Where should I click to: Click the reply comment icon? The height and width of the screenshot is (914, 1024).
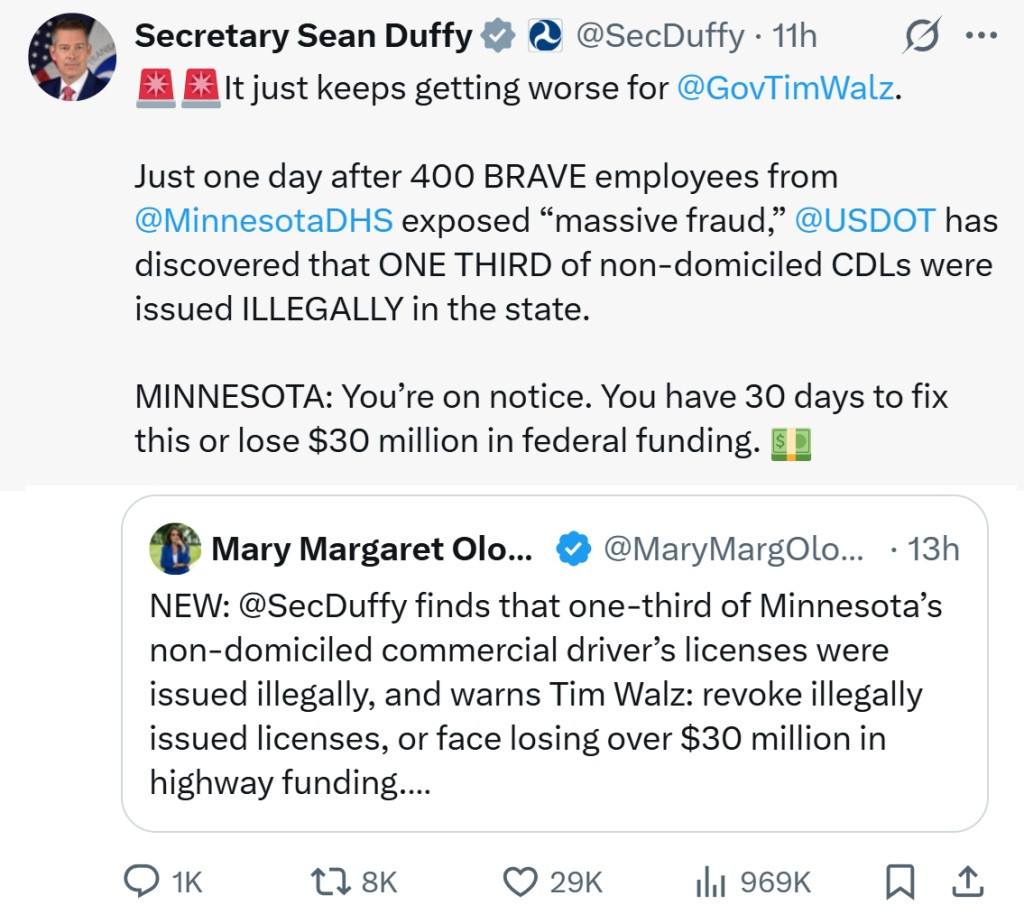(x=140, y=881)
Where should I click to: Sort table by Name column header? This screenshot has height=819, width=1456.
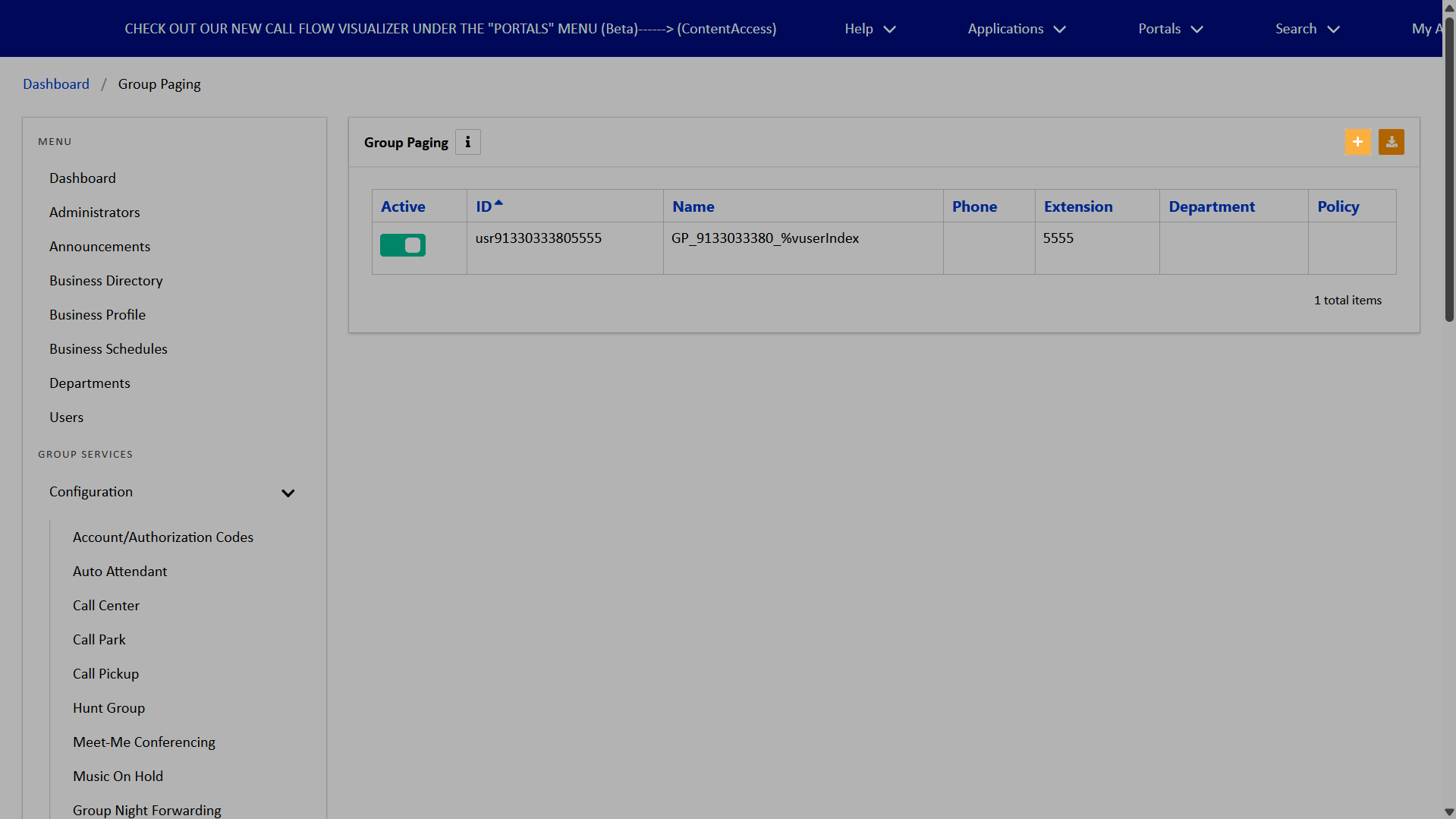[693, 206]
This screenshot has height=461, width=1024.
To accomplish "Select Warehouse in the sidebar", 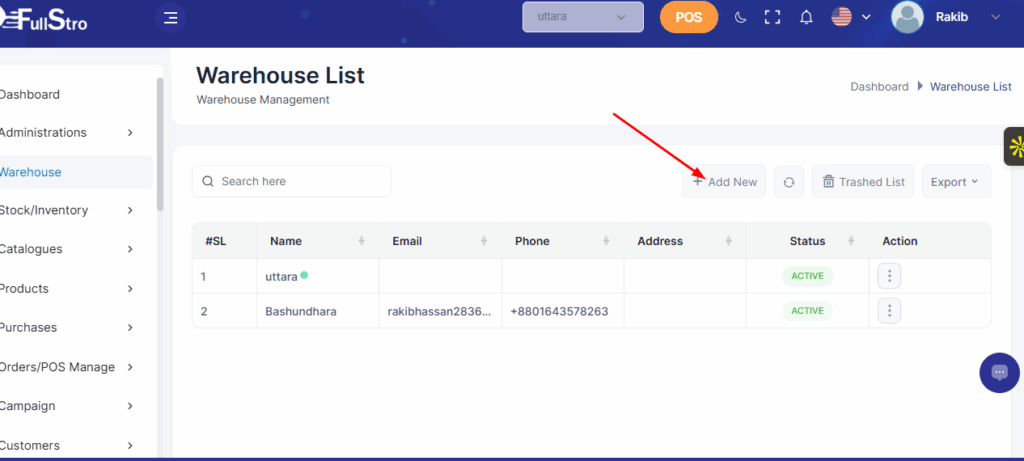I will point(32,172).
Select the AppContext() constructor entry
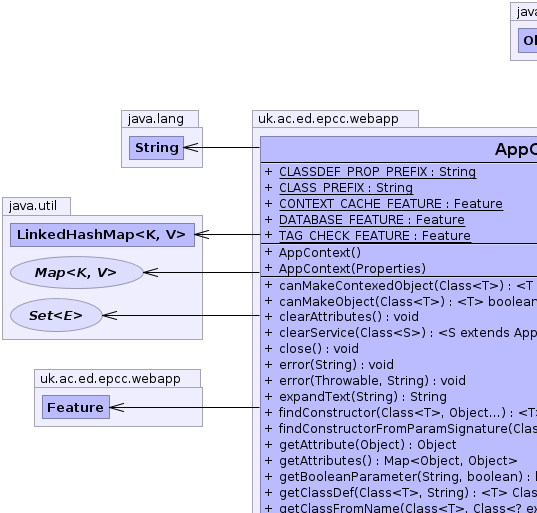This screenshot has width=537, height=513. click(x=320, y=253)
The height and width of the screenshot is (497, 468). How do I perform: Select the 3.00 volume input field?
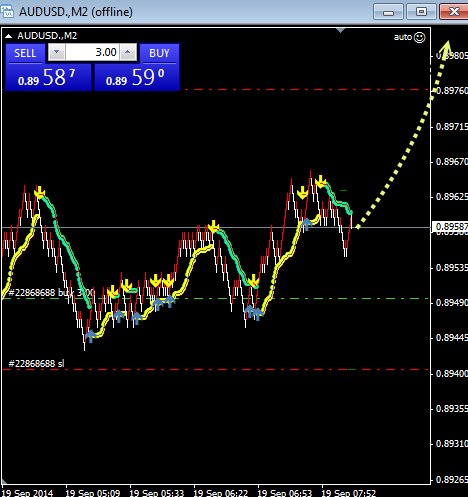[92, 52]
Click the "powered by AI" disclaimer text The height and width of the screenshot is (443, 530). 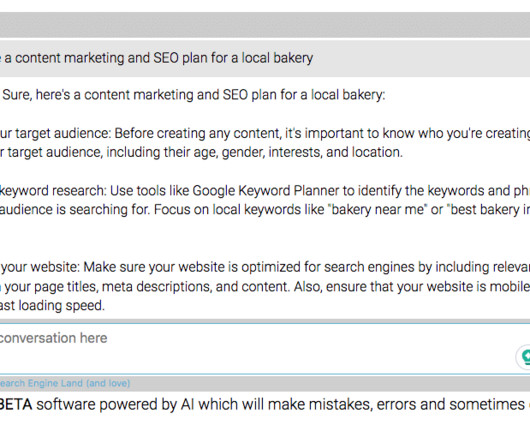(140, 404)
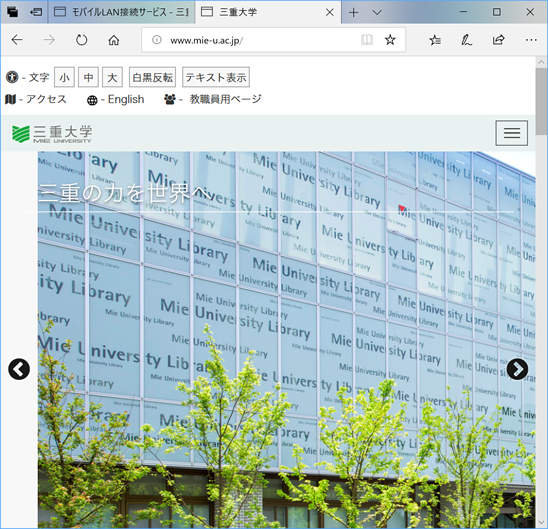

#### [YOUR ASSIGNMENT]
An exact copy is required of the lines from the start of the records above through the line with "This screenshot has height=461, width=1024.", and only those, without any pictures.

#### [RESPONSE TO THE TASK]
Where should I click to: Click the reply comment icon? The height and width of the screenshot is (914, 1024).
(x=140, y=881)
Where should I click to: Sort table by Name column header? This screenshot has height=819, width=1456.
[693, 206]
This screenshot has height=461, width=1024.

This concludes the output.